> [Text for analysis]
######
However, it has also been found, although it is believed that this is not yet recognized in the industry, that the acoustic impedances of such motor oils and brake fluids are very poorly matched to the acoustical window materials used in at least one of the more advanced BHTV tools, and the elastomeric transducer backing material. That is, a portion of the outer body of the tool or sonde housing is typically made of a material substantially transparent to the acoustical energy (pulses) being bounced off the borehole wall. In the ideal situation, the acoustical impedance of the window material substantially matches that of the fluid (drilling mud) in the borehole, and the acoustical impedance of the acoustical fluid surrounding the transducer within the tool matches that of the acoustical window material. Although such an acoustical fluid has been identified and used for several years by the assignee of the present invention, it is believed that other practitioners in this art have not successfully utilized such a fluid.
The acoustical fluid so identified and used is a commercially available synthetic heat transfer fluid, a modified terphenyl, which is available from the Monsanto Company under the registered trademark "Therminol 66".RTM.. It has an acoustic impedance .rho.C=1531 kilorayls. The material used for the window by the assignee of the present invention, also believed to be otherwise unknown to practitioners in this art, has been polymethylpentene, which has an acoustic .rho.C=1820 kilorayls. This is a good match to that of typical borehole fluids (1700-2300 kilorayls).
Acoustically and otherwise, Monsanto's Therminal 66 has worked well in this capacity as the acoustic fluid for coupling the acoustic pulses from the enclosed transducer to the borehole fluid, through the window material in the tool housing. Therminal 66.RTM. is also advantageously non-conductive, lubricating to the moving parts in the tool, and has pressure-dependent flashpoints and boiling points which are beyond the range of normal tool operation. It has a density of 1 g/cc and a sound velocity of 1531 m/sec. Unfortunately, however, it also has a relatively high viscosity at low operating temperatures (approximately 500 cSt at 4.degree. C.). This problem is alleviated somewhat when the oil warms after the televiewer is lowered into the borehole.
However, testing of the tool at the well site before logging is often performed at surface temperatures below the operating temperature range of the mechanical section. The oil must then sometimes be preheated to lower the kinematic viscosity. Otherwise, damage to parts such as the precision speed reducer or other drive components may result from such cold start tests. Faster rotational speeds then become impractical, limited by the motor power consumption and the motor's maximum available torque. Torque load, power consumption, and resultant motor heat generation go up exponentially with increases in viscosity and rotational speed, possibly requiring a larger drive motor and gear drive assembly. Since space and power in logging tools are almost always at a premium, and certainly so with borehole televiewers, it can be appreciated why rotational speeds have remained so low.
A need therefore remains for such a borehole televiewer acoustical fluid which retains desirable acoustical and physical properties of fluids such as Therminol 66.RTM., but which has a materially reduced kinematic viscosity over the full normal temperature range of tool operation.
######
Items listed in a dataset
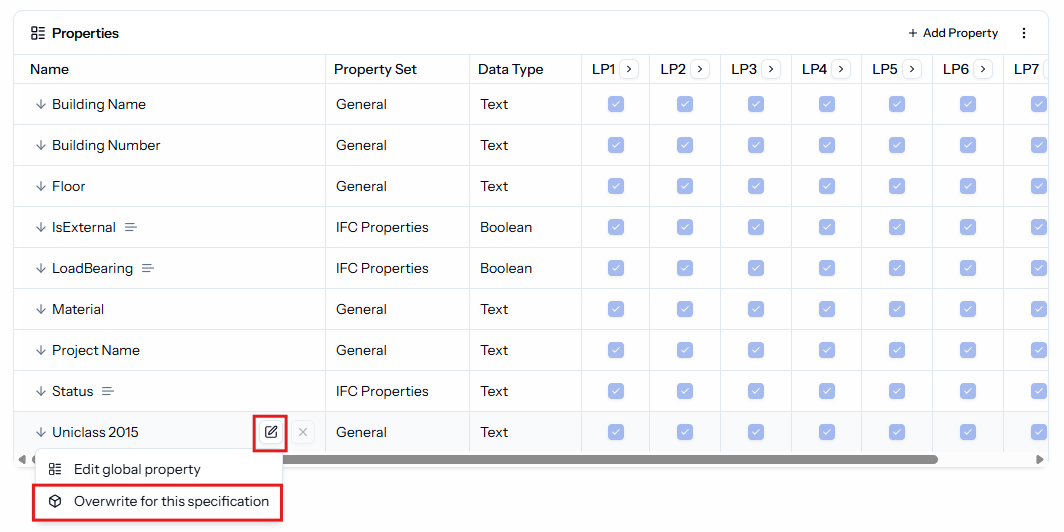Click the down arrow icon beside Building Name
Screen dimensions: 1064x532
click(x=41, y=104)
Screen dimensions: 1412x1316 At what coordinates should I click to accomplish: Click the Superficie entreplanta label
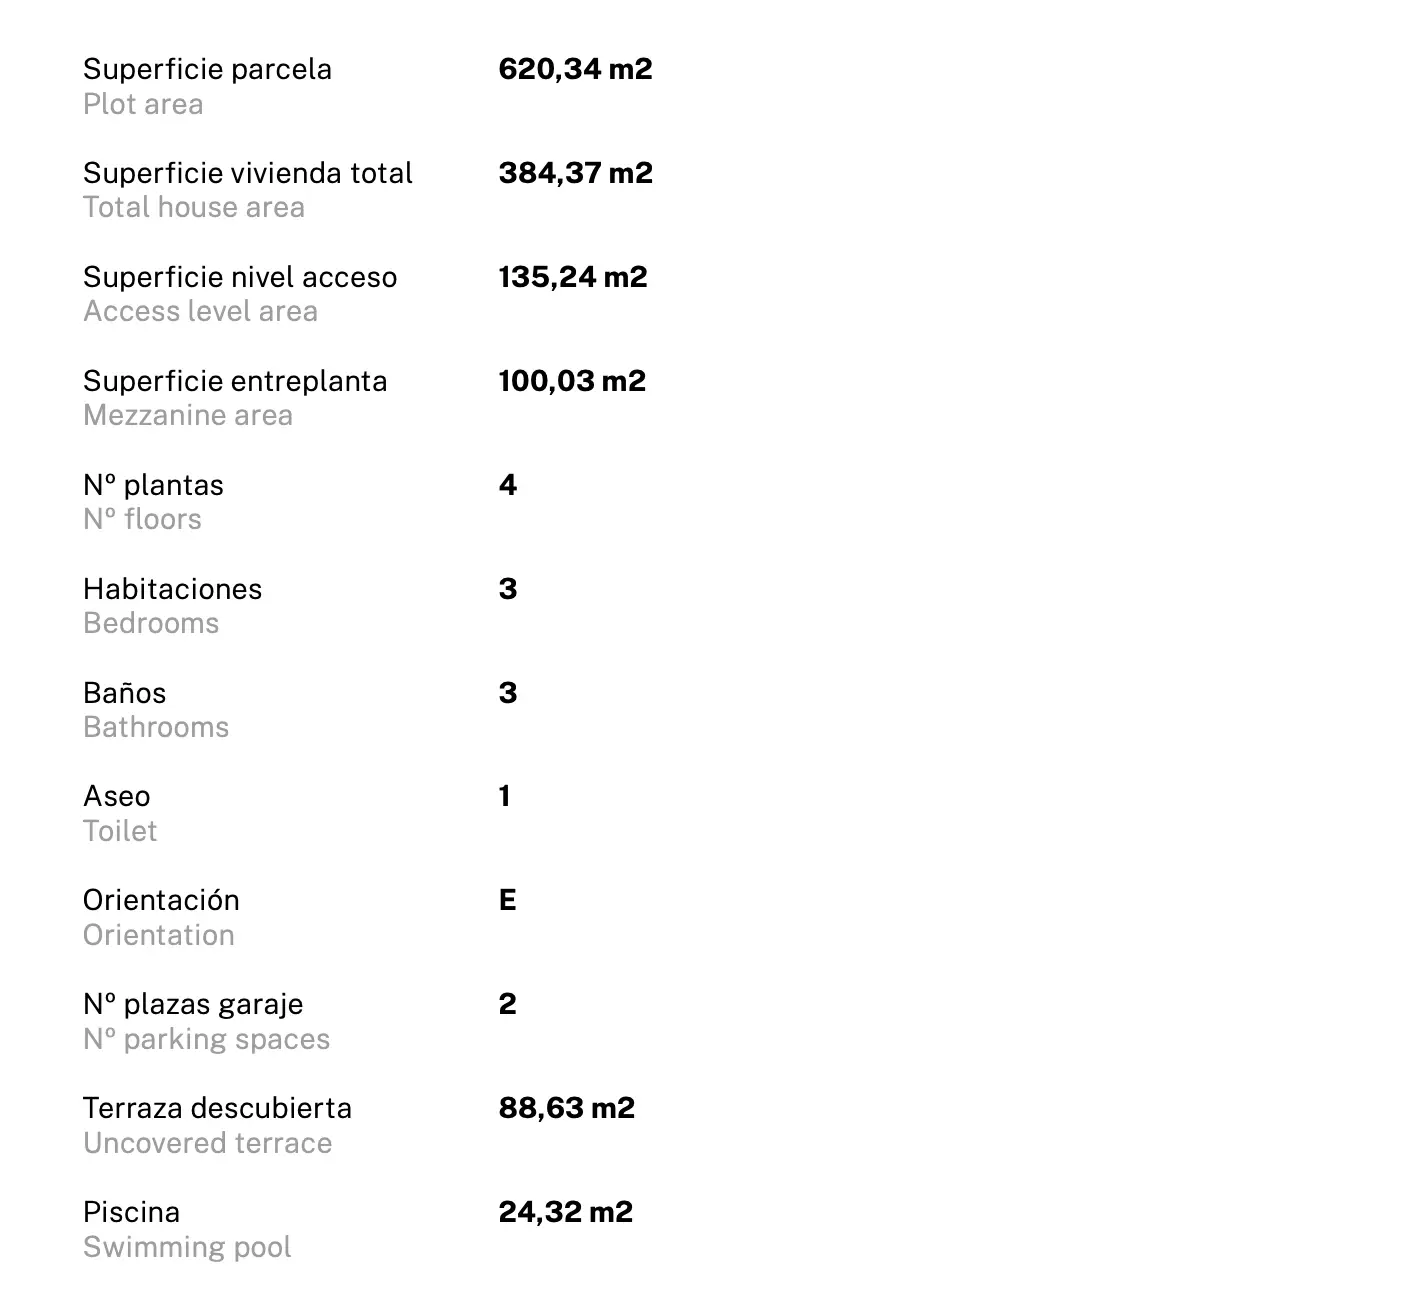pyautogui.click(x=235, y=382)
######
> [Work request 1]
In the televiewer fluid passage, give each acoustic impedance value stated for a material or fluid and what it belongs to.
> [Work request 2]
Answer these from the televiewer fluid passage, one line each:
(a) Which company makes Therminol 66 available?
(b) What viscosity does the passage give for it at low operating temperatures?
(c) Why have rotational speeds remained so low?
> [Work request 3]
Please reproduce the part of the televiewer fluid passage starting at "The acoustical fluid so" and ending at "fluids (1700-2300 kilorayls).".
The listing was taken from a different source.

> [Your solution 1]
- Therminol 66 (modified terphenyl heat transfer fluid): 1531 kilorayls
- Polymethylpentene (window material): 1820 kilorayls
- Typical borehole fluids: 1700-2300 kilorayls

> [Your solution 2]
(a) The Monsanto Company.
(b) Approximately 500 cSt at 4 °C.
(c) Space and power in logging tools, especially borehole televiewers, are almost always at a premium.

> [Your solution 3]
The acoustical fluid so identified and used is a commercially available synthetic heat transfer fluid, a modified terphenyl, which is available from the Monsanto Company under the registered trademark "Therminol 66".RTM.. It has an acoustic impedance .rho.C=1531 kilorayls. The material used for the window by the assignee of the present invention, also believed to be otherwise unknown to practitioners in this art, has been polymethylpentene, which has an acoustic .rho.C=1820 kilorayls. This is a good match to that of typical borehole fluids (1700-2300 kilorayls).